Passo por eles puxando conversa. São reservados como eu. Porém eles parados e eu correndo. De certo estão ouvindo minha respiração, meus batimentos cardíacos, nesses morros vão a 160, 170… Eles continuam quietos. Mas consigo ouvir um ou outro. São serenos, falam manso e pausadamente, me acalmam. Me falam de Deus, e como estão felizes por estarem produzindo, crescendo e recebendo Sol e chuva em fartura. Somos interrompidos nessa conversa pelo mugidos que vem do pasto do outro lado da estradinha de terra. Um vaqueiro tocando o gado com seus cachorros. Mas, me concentrando na conversa de pé de ouvido, ou melhor, de pé de café, noto que os tímidos e envergonhados grãos vermelhos querem falar, como que demonstrar algo sobre a despedida pois já estão mais próximos de serem colhidos, são temporões, e estão meio ansiosos. Mas procuro acalmá-los, na vida é assim, às vezes somos consolados, mas às vezes precisamos falar algo a quem quer ouvir. Ou só ouvir alguém que precisa falar.
Vou saindo do cafezal, já vai meia hora suando ali no bem úmido e meio difícil chão de correr, solo irregular.
Voltando para a terra, a estrada sobe e desce muitas vezes e vou me aproximando do morro de novo, dessa vez subindo até o topo para ver mais uma vez a paisagem deslumbrante da vista de 360 graus que de lá se descortina. Meus BPM passam de 180 até bater lá em cima. Paro, respiro profundamente, varrendo com o olhar cada ângulo daquela atmosfera que me parece santa e muito próxima de Deus. Além de Alfenas, dá para ver mais umas pequenas cidades num raio de uns 50 km ou mais de visibilidade, com o céu limpo e azul de pano de fundo. E como de costume quando estou aqui em cima canto o hino dos aprendizes do Evangelho: “Pai celeste, criador, fonte eterna de bondade, auxilia-nos Senhor , a conquistar a verdade; abençoa o nosso esforço para o Teu reino atingir, dai-nos Pai a luz que aclara, os caminhos do porvir.
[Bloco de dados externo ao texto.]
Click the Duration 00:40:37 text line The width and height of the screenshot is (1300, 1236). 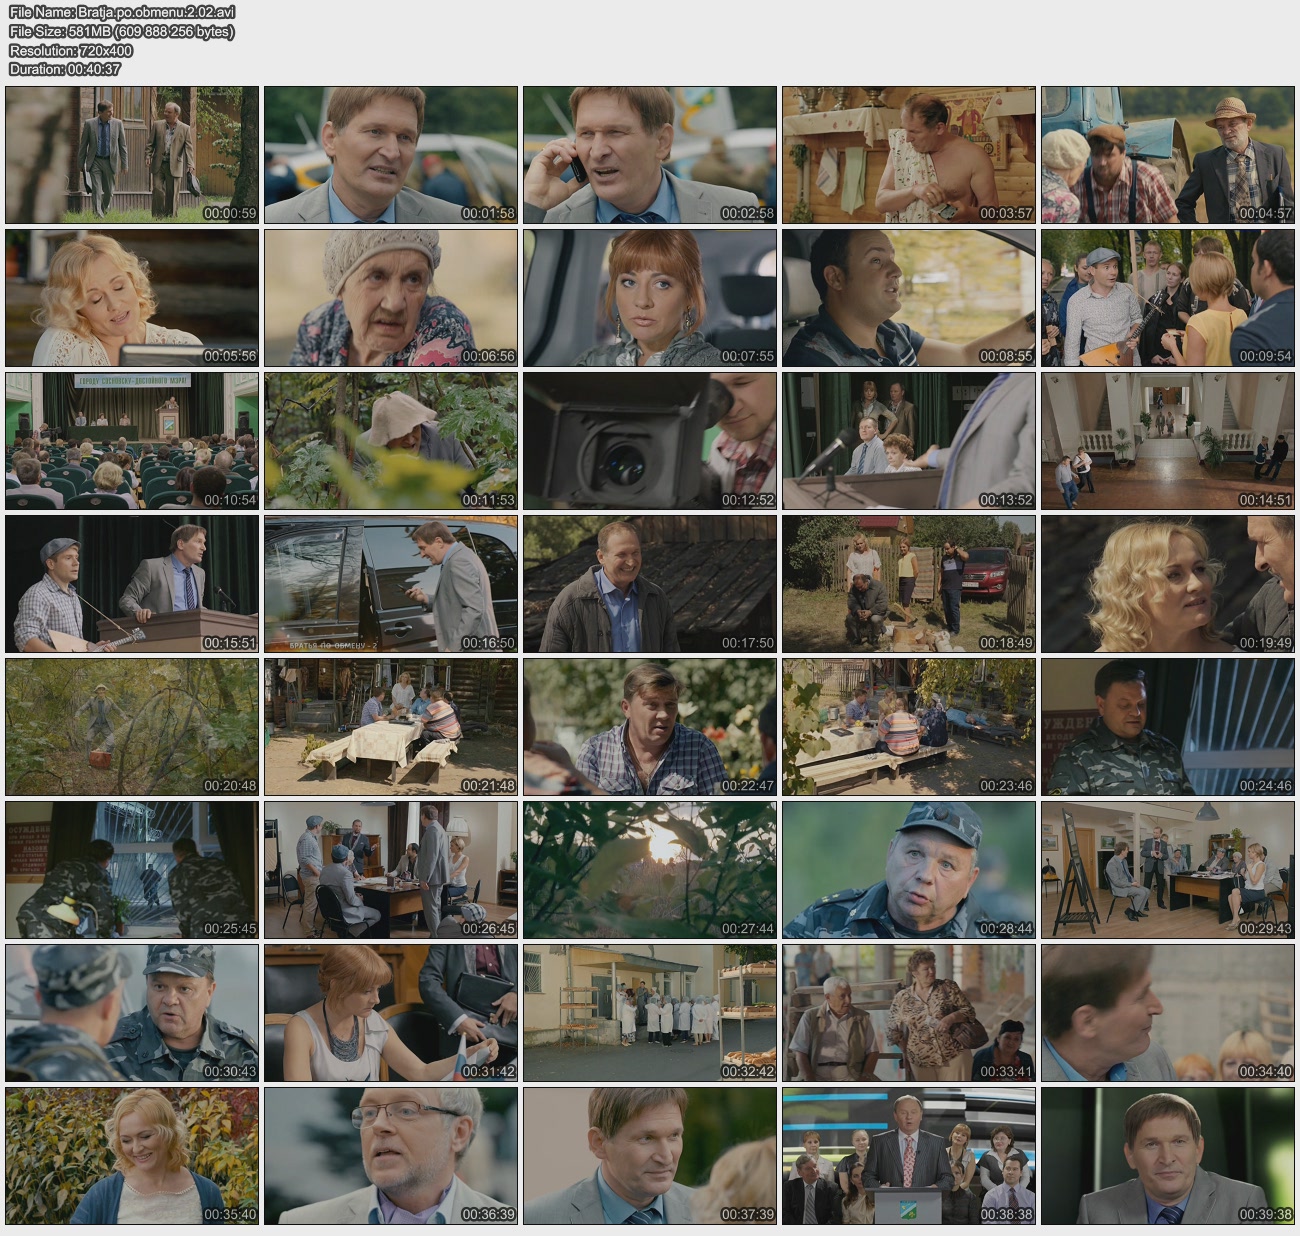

És a glória deste mundo, és a paz e a esperança, és a luz que não se apaga , és o amor que não se cansa, dai-nos força para sermos os arautos do Teu amor, testemunhos derradeiros do Evangelho redentor”.
Rezo também o que minha esposa me ensinou: “Santo Anjo do Senhor, meu zeloso guardador, se a ti me confiou a piedade divina sempre me rege, guarda, governa e ilumina. Meu bom amigo Jesus, filho de José e Maria, me acompanha nesse treino e também por todo o dia”. Amém!
E rezo ainda um Pai Nosso de profundo agradecimento, e me despeço do morrão, descendo num trote cuidadoso, que meus 62 anos me obrigam a zelar pelas minhas juntas, especialmente joelhos.
Cruzo um grupo de apanhadores de café, que estão só cuidando dos temporões e na lida de manutenção, paro um pouquinho e converso com um deles para aprender um pouco sobre as flores do café.
Já deu mais de uma hora de treino e agora devo buscar alguma hidratação. No terminal rodoviário tem um bebedouro geladinho onde me esbaldo de beber água e banho o rosto para limpar o suor que já me queima os olhos.
Saio sempre animado com esse pequeno banho e dali mais um pouco tem uma saída no subidão para a subestação da Cemig. Tem um canteiro central com dez flamboyants adultos. No pé de cada um tinha uma plaqueta com os dizeres de dez virtudes do ser humano. Para minha tristeza, ao longo dos anos que faço esse percurso, fui vendo as virtudes humanas, ops quer dizer, as plaquinhas sumirem, uma a uma. Hoje só restou um pedaçinho de uma delas, da Perseverança, que era a que ficava bem na curva para retornar. Algo assim que me lembro “A perseverança é o caminho capaz de transformar o trabalho em sucesso”.
Não consigo entender a capacidade de quem tenha destruído as placas.
Já estou de volta à cidade e ainda dou uma volta de uns 3 km para retornar pela avenida e descer de volta pela rua da minha sogra.
Ponto final. 15 km, muito suor e uma velha e amiga sensação de bem estar provocada pelos hormônios da corrida. E que eu possa voltar muitas vezes aos muitos cafezais para conversar com Deus, Quem nos concede a graça de viver.